Choose one of the following topics to write on the causes OR the effects (these are two different things). Some of the topics are specified as only the effects or just the causes. This essay will also give you a chance to incorporate research. If you will notice, these essay are setup as arguments to make since it will be easier to take a side. Many of you will take ENG 112 after this class, and this will give you a chance to be better prepared with research and argument.
When you have decided on your topic, you must research your topic and have at least TWO sources.

  1. Argue that either a college education should or should not be a job requirement by focusing on the effects of getting a college education.
  2. Argue that students are too dependent on technology by focusing on the causes OR the effects of using technology.
  3. Argue that students need to have access to more technology in education by focusing on the causes OR the effects of technology in education. ( MY CHOICE)
  4. Argue that social media should be limited for teenagers by focusing on its effects on body image.
  5. Looking at the causes of negative body image, make an argument for one thing that could change to help lead to positive body image.

Sample Solution

The post Cause/Effect Essay Essay appeared first on homework handlers.

Application of psychology studies

Provide a reflection of at least 500 words (or 2 pages double spaced) of how the knowledge, skills, or theories of this course have been applied, or could be applied, in a practical manner to your current work environment.
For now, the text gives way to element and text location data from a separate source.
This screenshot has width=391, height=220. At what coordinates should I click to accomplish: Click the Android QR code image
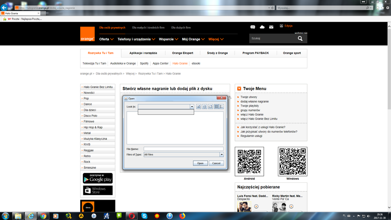pyautogui.click(x=249, y=161)
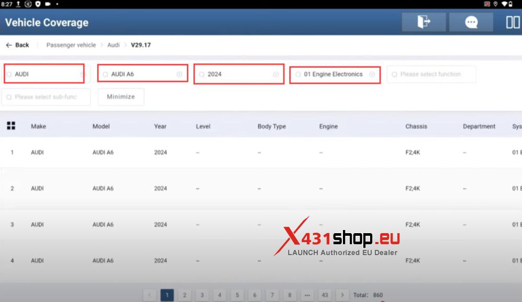Clear the AUDI A6 model filter
This screenshot has width=522, height=302.
click(x=181, y=74)
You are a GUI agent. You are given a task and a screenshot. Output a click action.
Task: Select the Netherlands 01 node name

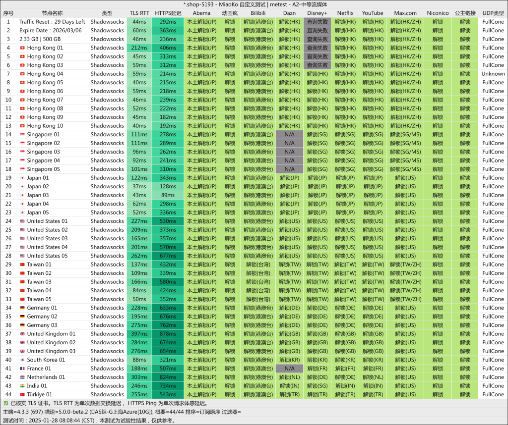pos(46,377)
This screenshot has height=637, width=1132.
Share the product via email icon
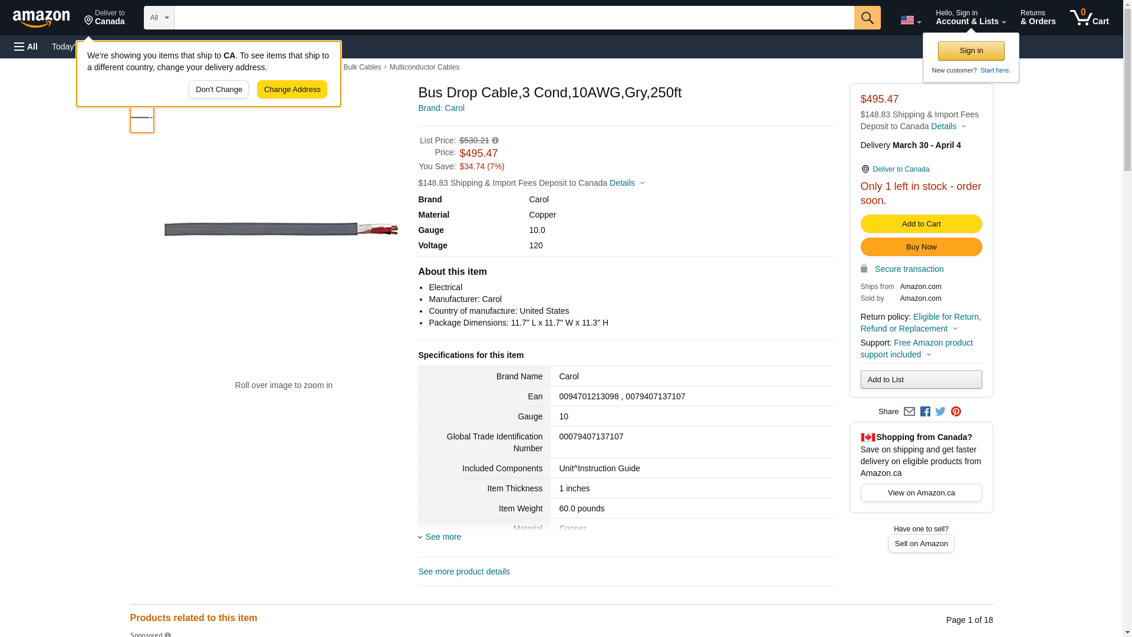[909, 412]
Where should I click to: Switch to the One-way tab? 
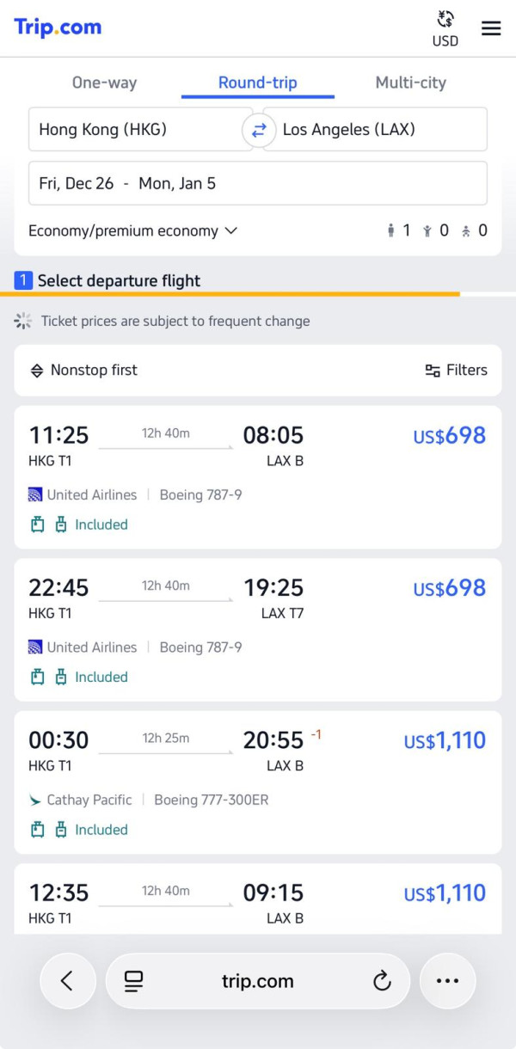pyautogui.click(x=104, y=83)
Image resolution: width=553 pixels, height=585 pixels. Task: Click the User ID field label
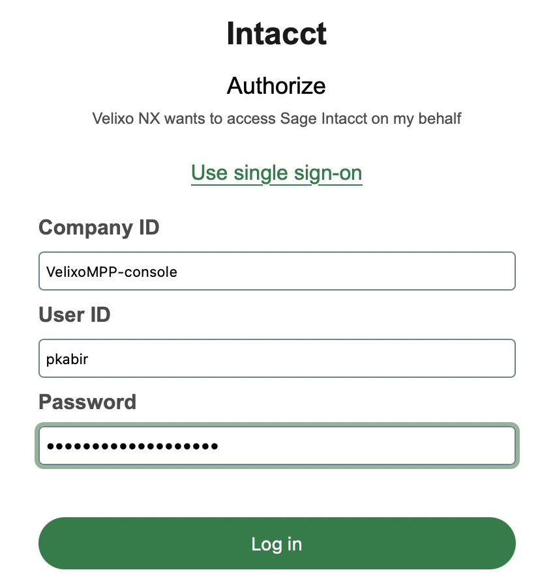click(x=74, y=315)
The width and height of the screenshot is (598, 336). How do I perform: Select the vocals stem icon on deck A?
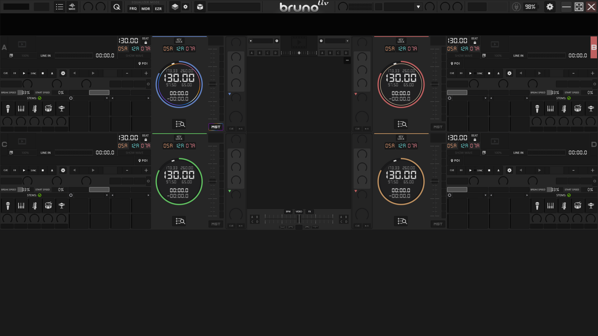pos(7,109)
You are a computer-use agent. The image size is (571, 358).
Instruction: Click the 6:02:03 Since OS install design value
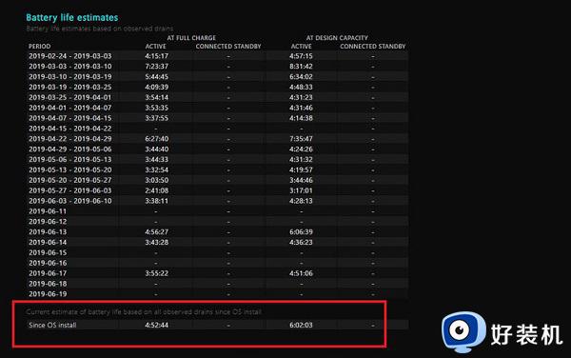(x=301, y=325)
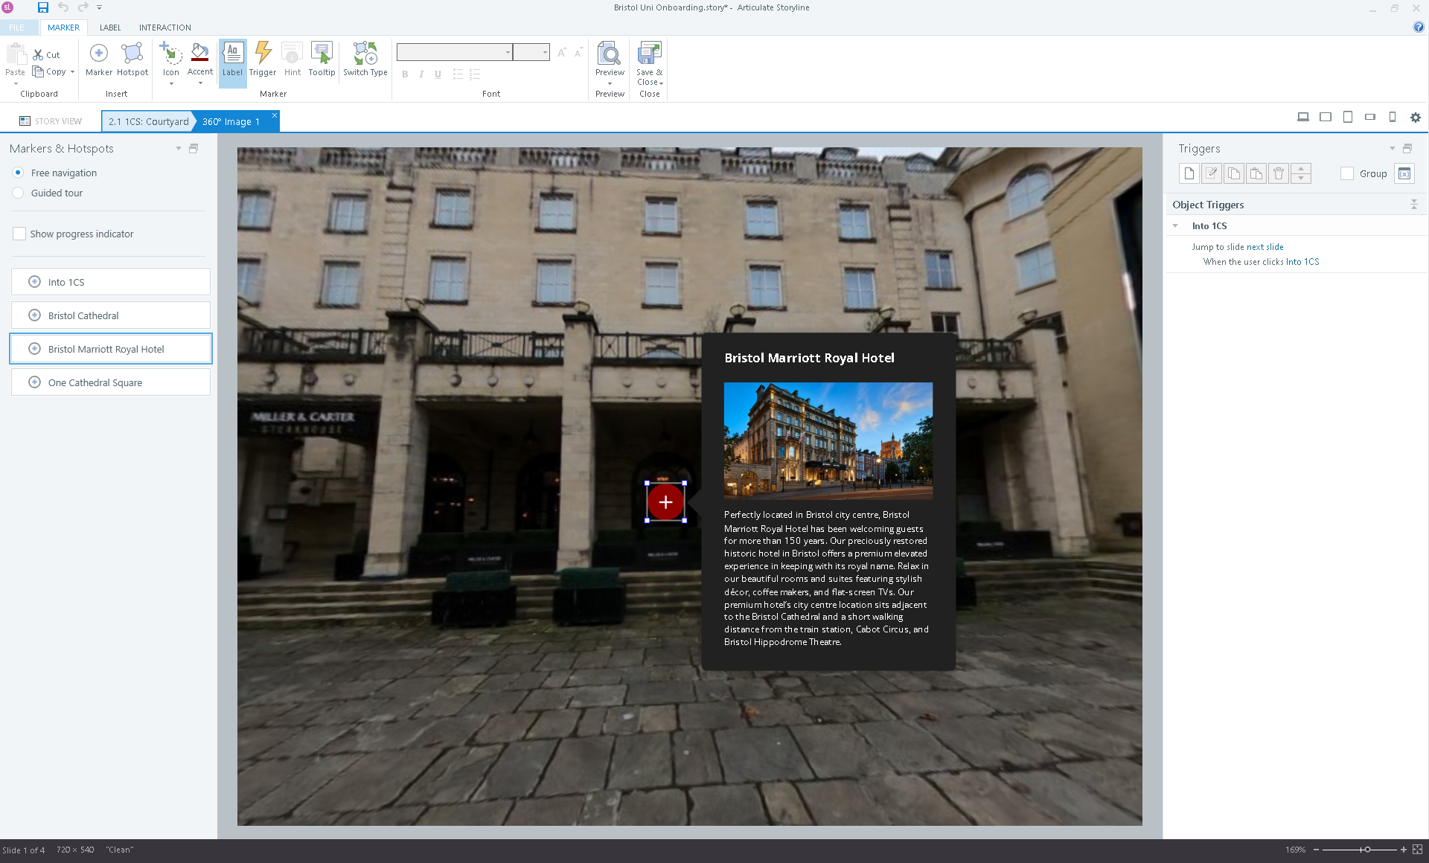
Task: Click the Tooltip ribbon icon
Action: point(322,59)
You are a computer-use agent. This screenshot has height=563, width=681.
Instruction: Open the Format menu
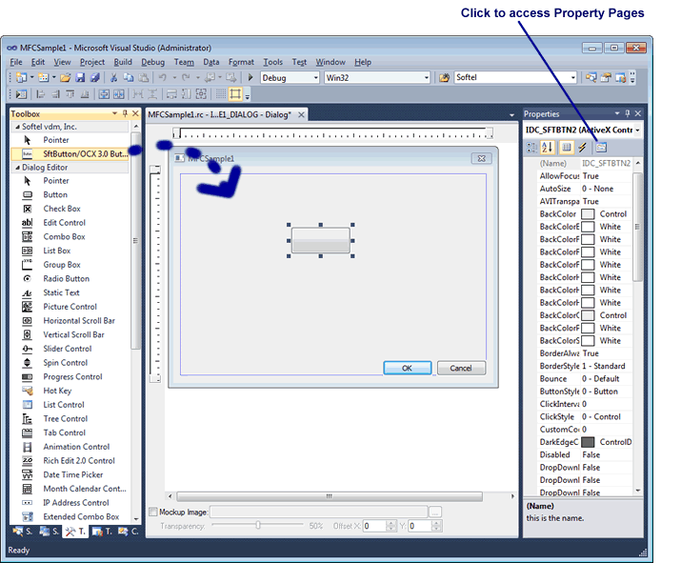tap(241, 62)
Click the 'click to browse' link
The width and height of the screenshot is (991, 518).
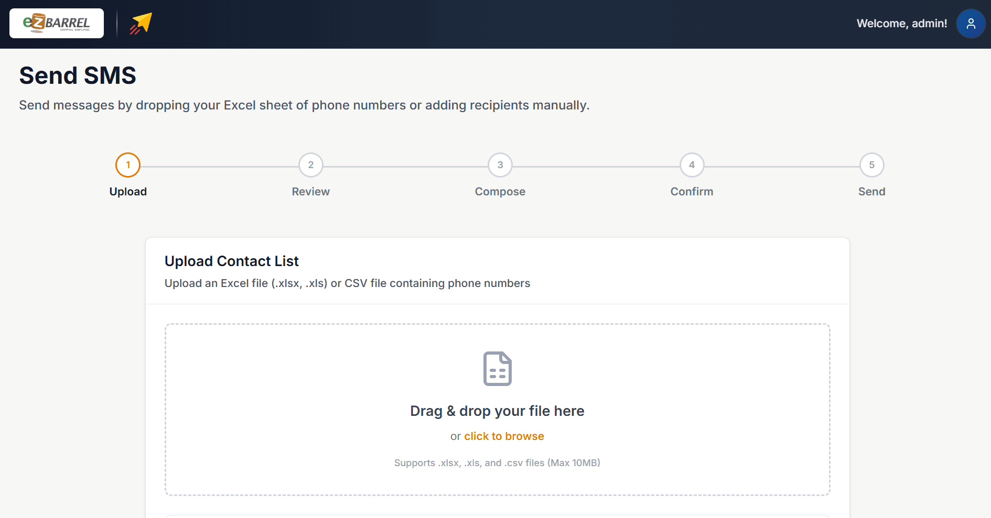504,436
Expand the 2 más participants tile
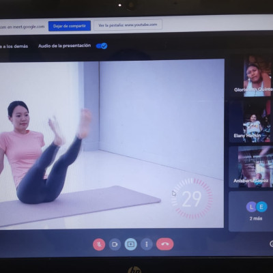The image size is (273, 273). [x=251, y=212]
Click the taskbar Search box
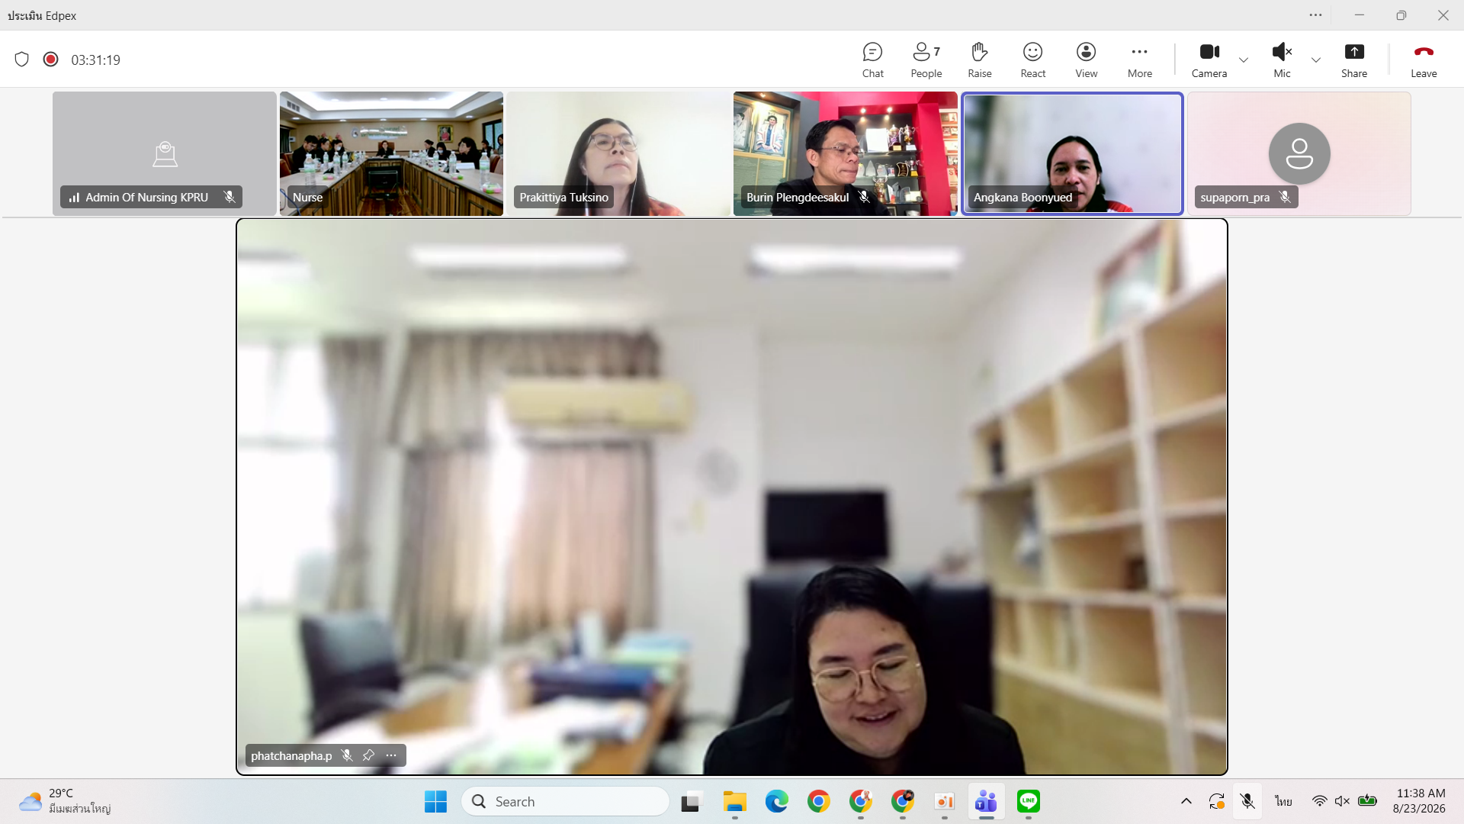This screenshot has width=1464, height=824. click(x=565, y=801)
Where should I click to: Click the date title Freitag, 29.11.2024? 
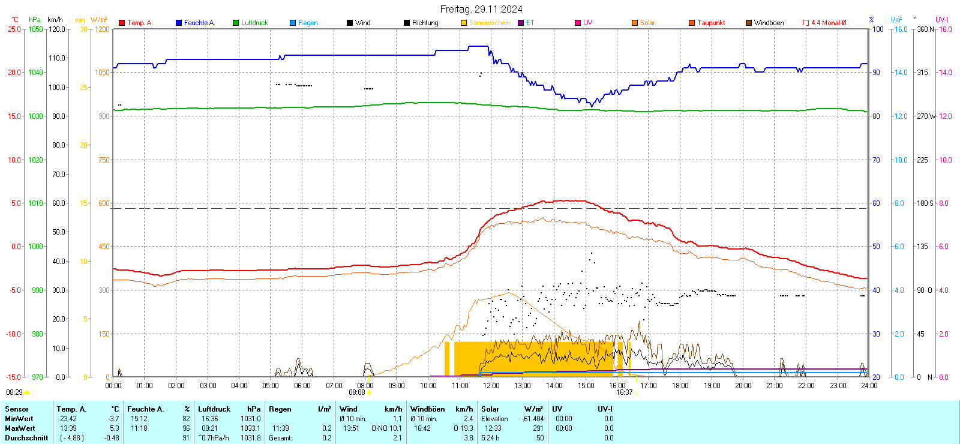click(481, 9)
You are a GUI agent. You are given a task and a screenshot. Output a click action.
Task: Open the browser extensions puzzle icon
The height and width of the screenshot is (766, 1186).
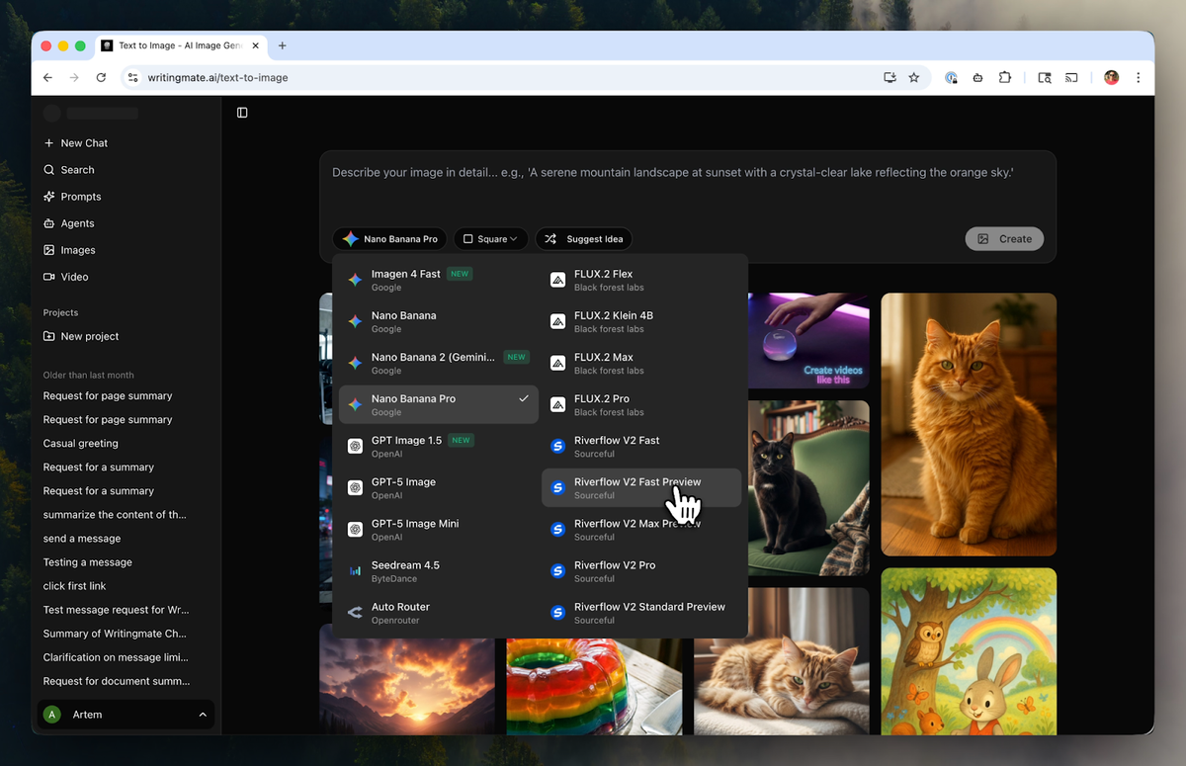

If you are not currently working, share times when you have or could observe these theories and knowledge could be applied to an employment opportunity in your field of study.

Requirements:

Provide a 500 word (or 2 pages double spaced) minimum reflection.
Use of proper APA formatting and citations. If supporting evidence from outside resources is used those must be properly cited.
Share a personal connection that identifies specific knowledge and theories from this course.
Demonstrate a connection to your current work environment. If you are not employed, demonstrate a connection to your desired work environment.
You should NOT, provide an overview of the assignments assigned in the course. The assignment asks that you reflect how the knowledge and skills obtained through meeting course objectives were applied or could be applied in the workplace.

Sample Solution

The post Application of psychology studies appeared first on homework handlers.